TRIBUNNEWS.COM, JAKARTA - Muktamar VIII Partai Persatuan Pembangunan (PPP) yang disebut muktamar islah, di Asrama Haji, Pondok Gede, Jakarta, tidak berlangsung mulus.
Kubu Djan Faridz, Ketua Umum PPP versi Muktamar Jakarta, tidak mengakui hasil Muktamar VIII yang memilih Romahurmuziy sebagai ketua umum partai itu.
Wakil Presiden Jusuf Kalla mengaku sempat menghubungi Djan Faridz dan minta agar bisa menerima hasil Muktamar VIII PPP tersebut.
Menurut Jusuf Kalla, Djan Faridz merespon imbauan itu dengan meminta waktu untuk mempertimbangkan.
"Beliau lagi pikir-pikir," ujar Jusuf Kalla di acara penutupan Muktamar VIII PPP, Minggu (10/4/2016).
Dalam kesempatan itu Kalla didampingi Aksa Mahmud, penguasa nasional, kerabat, sekaligus staf ahli Wapres. Menteri Agama Lukman Hakim Syaifudin, seorang kader PPP, juga ikut mendapingi Kalla.
Romahurmuziy yang akrab dipanggil Romi dipilih sebagai Ketua Umum PPP secara aklamasi, Sabtu.
Sistem pemilihan itu ditolak pendukung kubu Djan Faridz yang hadir di muktamar itu. Sedang Djan Faridz tidak hadir dalam muktamar, alasannya tidak diundang oleh panitia.
Jusuf Kalla memang masih belum memastikan apakah Djan akan menerima hasil muktamar. Tetapi dia yakin nantinya kedua kubu akan bersatu.
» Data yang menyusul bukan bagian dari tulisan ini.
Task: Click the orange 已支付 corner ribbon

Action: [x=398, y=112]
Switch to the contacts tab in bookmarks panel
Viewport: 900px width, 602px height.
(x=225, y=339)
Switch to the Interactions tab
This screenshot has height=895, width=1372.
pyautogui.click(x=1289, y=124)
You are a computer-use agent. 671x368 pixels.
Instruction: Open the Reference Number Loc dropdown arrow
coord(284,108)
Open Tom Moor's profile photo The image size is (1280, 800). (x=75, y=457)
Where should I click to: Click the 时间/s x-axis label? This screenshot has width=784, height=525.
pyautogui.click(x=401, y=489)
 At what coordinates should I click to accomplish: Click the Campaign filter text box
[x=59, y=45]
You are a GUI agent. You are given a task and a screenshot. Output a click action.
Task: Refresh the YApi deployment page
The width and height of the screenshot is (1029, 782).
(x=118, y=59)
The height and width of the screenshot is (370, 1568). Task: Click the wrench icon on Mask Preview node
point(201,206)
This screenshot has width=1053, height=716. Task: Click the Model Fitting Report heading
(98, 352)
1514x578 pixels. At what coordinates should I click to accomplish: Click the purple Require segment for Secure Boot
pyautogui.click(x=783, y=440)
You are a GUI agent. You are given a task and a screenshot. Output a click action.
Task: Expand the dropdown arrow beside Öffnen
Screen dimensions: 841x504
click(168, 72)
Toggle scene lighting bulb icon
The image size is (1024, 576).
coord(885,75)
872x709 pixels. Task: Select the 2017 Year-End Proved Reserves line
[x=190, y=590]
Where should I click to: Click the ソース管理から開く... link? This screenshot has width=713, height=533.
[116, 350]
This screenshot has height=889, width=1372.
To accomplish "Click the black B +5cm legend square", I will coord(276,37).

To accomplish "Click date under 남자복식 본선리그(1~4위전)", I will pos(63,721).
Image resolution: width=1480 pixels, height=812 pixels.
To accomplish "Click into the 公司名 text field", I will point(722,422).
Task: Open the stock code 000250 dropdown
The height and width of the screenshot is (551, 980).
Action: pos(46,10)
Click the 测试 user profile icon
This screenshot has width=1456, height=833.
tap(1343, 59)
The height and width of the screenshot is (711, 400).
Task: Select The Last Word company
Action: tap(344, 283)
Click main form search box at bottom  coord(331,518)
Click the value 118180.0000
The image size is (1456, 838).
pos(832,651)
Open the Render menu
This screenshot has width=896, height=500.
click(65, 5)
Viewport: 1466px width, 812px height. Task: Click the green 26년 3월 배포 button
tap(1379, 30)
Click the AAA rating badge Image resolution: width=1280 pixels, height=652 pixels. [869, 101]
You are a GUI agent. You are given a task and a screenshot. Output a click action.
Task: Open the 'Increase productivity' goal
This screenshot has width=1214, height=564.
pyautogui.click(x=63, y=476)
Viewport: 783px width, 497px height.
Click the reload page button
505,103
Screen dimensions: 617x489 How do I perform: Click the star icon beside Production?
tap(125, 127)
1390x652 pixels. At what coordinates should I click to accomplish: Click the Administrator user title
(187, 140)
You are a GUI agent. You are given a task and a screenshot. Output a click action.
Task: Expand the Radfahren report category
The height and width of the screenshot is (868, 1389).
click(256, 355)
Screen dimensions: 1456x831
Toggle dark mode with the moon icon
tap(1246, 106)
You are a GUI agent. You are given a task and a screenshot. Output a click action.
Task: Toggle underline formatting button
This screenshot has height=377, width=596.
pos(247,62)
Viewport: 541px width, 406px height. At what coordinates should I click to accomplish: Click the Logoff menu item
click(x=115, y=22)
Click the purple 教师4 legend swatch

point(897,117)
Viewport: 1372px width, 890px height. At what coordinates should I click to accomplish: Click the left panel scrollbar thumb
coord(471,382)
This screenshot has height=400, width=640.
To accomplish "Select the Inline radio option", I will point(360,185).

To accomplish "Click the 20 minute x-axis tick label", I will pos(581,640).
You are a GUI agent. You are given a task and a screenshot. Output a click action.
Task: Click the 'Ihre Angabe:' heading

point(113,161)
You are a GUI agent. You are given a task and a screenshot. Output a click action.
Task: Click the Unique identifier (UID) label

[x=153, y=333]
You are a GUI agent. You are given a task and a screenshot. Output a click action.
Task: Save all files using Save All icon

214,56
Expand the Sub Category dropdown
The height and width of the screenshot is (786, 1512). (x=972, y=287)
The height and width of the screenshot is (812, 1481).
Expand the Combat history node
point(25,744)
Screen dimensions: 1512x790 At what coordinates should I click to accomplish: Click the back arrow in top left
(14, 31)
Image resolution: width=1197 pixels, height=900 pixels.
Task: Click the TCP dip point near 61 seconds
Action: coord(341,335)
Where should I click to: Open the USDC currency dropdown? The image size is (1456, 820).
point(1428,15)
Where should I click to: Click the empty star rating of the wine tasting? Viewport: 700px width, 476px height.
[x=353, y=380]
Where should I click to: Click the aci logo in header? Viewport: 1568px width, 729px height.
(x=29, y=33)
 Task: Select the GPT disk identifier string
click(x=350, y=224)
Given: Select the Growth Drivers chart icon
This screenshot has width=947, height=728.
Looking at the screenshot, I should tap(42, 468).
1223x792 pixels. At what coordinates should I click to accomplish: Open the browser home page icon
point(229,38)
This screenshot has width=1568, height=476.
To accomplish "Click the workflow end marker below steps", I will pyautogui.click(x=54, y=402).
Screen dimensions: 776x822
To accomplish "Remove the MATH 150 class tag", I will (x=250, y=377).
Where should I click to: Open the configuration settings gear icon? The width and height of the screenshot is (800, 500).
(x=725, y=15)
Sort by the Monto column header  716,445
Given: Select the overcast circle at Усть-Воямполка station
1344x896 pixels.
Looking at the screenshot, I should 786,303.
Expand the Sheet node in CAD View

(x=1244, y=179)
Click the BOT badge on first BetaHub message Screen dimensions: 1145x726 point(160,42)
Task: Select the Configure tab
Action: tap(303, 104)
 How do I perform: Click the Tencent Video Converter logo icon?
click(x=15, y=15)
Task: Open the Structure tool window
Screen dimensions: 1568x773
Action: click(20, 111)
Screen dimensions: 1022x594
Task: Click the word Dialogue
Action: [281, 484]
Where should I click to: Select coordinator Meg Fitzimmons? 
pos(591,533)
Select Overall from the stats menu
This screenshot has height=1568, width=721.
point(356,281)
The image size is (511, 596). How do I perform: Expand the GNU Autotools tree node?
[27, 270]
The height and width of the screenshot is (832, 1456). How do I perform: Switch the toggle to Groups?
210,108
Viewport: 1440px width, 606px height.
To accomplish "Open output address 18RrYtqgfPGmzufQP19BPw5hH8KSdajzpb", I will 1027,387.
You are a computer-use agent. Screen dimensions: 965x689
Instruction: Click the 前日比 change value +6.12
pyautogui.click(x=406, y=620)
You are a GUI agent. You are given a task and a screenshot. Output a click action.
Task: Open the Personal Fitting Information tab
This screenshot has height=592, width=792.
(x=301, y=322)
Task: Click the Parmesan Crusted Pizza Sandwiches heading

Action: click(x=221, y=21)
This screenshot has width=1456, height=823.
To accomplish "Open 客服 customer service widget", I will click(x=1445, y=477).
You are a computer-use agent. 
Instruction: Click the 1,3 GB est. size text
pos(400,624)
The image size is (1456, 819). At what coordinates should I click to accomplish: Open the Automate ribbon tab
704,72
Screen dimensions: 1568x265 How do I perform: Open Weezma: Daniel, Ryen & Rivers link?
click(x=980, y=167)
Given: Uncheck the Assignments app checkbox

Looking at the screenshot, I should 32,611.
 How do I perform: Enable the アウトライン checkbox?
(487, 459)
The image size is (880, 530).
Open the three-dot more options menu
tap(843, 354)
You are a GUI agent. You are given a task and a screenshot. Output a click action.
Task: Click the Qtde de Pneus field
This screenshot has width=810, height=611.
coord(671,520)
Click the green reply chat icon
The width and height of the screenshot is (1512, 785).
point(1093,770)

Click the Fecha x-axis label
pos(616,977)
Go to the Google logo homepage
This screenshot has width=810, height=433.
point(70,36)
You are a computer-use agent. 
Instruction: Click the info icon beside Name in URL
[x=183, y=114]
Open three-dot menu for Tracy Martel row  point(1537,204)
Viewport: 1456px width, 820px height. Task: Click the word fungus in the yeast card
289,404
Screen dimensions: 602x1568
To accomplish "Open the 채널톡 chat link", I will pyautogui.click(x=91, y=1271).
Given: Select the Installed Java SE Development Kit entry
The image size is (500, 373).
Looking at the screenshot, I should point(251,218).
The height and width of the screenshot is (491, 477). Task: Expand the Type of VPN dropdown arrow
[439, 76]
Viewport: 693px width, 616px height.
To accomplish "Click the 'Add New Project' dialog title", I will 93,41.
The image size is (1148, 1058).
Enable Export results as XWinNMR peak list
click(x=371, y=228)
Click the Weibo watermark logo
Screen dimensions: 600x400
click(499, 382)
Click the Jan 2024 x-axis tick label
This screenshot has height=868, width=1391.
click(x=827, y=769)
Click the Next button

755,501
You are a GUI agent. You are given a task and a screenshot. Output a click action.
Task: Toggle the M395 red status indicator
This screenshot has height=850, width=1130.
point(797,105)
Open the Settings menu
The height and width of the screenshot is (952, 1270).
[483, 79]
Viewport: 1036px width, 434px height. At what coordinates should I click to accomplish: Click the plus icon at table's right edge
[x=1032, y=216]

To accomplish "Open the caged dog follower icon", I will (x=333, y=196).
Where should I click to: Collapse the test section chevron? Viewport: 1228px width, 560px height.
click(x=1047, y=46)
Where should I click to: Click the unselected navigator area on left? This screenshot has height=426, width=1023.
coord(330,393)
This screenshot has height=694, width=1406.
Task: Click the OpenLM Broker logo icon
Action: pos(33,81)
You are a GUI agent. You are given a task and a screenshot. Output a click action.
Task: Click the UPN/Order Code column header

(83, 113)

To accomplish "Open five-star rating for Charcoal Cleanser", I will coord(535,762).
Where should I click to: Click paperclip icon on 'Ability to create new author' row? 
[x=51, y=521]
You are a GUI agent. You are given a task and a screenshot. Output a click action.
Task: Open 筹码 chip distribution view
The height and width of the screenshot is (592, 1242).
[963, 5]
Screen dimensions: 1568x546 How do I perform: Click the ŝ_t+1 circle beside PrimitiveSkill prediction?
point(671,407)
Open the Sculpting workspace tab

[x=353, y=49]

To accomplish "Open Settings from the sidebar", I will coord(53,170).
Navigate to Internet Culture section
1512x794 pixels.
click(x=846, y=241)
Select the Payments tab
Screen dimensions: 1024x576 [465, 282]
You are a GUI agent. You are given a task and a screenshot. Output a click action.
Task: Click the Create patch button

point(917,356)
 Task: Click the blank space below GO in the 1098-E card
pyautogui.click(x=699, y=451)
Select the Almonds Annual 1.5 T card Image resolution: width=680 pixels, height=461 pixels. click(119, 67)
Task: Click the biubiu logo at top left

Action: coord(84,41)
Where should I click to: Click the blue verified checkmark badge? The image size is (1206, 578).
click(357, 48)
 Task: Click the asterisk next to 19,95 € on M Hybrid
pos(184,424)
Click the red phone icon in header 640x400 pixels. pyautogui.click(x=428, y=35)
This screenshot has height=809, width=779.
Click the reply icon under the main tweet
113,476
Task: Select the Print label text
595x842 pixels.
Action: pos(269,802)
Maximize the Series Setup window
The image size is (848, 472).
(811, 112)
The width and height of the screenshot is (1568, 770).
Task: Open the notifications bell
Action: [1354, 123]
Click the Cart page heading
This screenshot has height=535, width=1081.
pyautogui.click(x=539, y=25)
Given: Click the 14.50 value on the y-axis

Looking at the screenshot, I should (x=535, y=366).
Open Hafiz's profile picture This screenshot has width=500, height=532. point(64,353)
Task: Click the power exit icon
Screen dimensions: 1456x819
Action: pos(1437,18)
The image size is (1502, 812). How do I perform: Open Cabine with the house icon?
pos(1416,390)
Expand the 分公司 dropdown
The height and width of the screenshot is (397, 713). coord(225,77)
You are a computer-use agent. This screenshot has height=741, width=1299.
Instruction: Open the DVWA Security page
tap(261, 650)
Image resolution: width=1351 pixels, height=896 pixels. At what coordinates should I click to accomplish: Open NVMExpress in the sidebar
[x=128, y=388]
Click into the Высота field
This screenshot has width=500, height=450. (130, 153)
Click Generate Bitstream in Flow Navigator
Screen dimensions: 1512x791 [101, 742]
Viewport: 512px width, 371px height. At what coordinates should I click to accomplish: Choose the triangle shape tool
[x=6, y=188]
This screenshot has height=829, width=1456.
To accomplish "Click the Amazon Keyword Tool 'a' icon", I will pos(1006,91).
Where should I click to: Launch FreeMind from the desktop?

"Memang sudah ada masalah sebelumnya tapi saya yakin bisa. (Dia) berpikir-pikir dulu katanya," tambah Jusuf Kalla.
Dalam pidato penutupannya, Kalla menyebut kondisi PPP mirip dengan partainya, Golkar.
"Jadi ini Muktamar VIII C. Ada A, B, lalu ini yang C. Mudah-mudahan tidak ada yang D," kata Kalla disambut tawa peserta muktamar.
PPP terpecah menjadi dua kubu. Kubu Romi merupakan hasil Muktamar VIII di Surabaya pada 2014. Kubu kedua, Djan Faridz merupakan hasil Muktamar VIII di Jakarta.
"Kondisinya sama kayak partai saya juga," ujar Kalla, mantan Ketua Umum Partai Golkar.